We're all seeking professional growth and that's because we're all looking to be better than yesterday, smarter than last year and we need to fit that image that we've created in our heads about the future us. Which is fine. But how about the moment when we get stuck and there's no light at the end of the tunnel showing us in which way we should conduct our professional activity?
That's part of my job. Helping people see that light again or creating them the context for finding it.
When it comes to setting up new professional objectives or goals, there are two categories. One category consists of a group of people who know very well the direction they would like to pursue and which are the activities that might worth their time and effort. The other category has the opposite behavior - they don't know exactly what they would like to do, to learn or which is the area they would like to grow.
As you might guess, in this article I'm going to talk about the second category of people.
An important aspect to be kept in mind while setting new professional objectives is that there are two rules good to be followed when defining them:
▪️ to be in line with your company strategic goals
▪️ to map out relevant skills and knowledge for the roles you're having within your company
How it all begun?
While conducting our various discussions about software testing, ones formal and others informal, we had plenty of ideas floating around but no system to centralize, track or prioritize them.
The first thing first was to encourage all the team members (in our case testers) to share with the group any ideas they're having - ideas to improve our current testing processes, technical topics, new types of testing to be addressed, etc. And we ended up having a list of items like metrics in performance testing, risk-based testing and ways to do it, learn to use and read logs with graylog, learn how to mock and create unit tests, visual testing and these are just a few of them (all these topics were strictly related to our context!).
The reporter of each idea was requested to provide as much detail as possible to make it clear for the others too and to ease the process of categorization.

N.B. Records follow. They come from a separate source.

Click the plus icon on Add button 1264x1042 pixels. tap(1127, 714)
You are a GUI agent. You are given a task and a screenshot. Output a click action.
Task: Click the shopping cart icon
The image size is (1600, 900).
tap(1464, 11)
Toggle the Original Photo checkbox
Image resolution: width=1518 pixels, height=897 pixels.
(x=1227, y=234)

Then it comes to the categorization.
The two categories an idea may fit in are:
▪️ Testing Practice - depending on how it fits into the current testing practice community strategy and company strategy
▪️ Personal - recommendation for personal career development
To ease the process of categorization, any idea proposal should respond to a set of questions:
➡️ does it address a strategic goal of your testing approach, your testing practice community or a company strategic goal with respect to software testing? OR ➡️ does it address an individual development only?
➡️ is it a contribution that will enable further development for the testing practice community or just for an individual?
➡️ does it provide opportunities for collaboration between several individuals? OR ➡️ does it address an individual development only?
➡️ how useful is the skill/knowledge for moving beyond individual contribution?
Depending on the answers to the above questions it is easier to decide which ideas are going in which category.
Why is this approach helpful?
Because when it comes the moment to sit with every employee and help them setting their annual objectives (or depending with which frequency you're setting them in your company) you can go together through the list of all proposed ideas and pick the ones that suit the employee best for both testing practice and personal development perspective.
Hope this model will ease your work with respect to setting your professional objectives!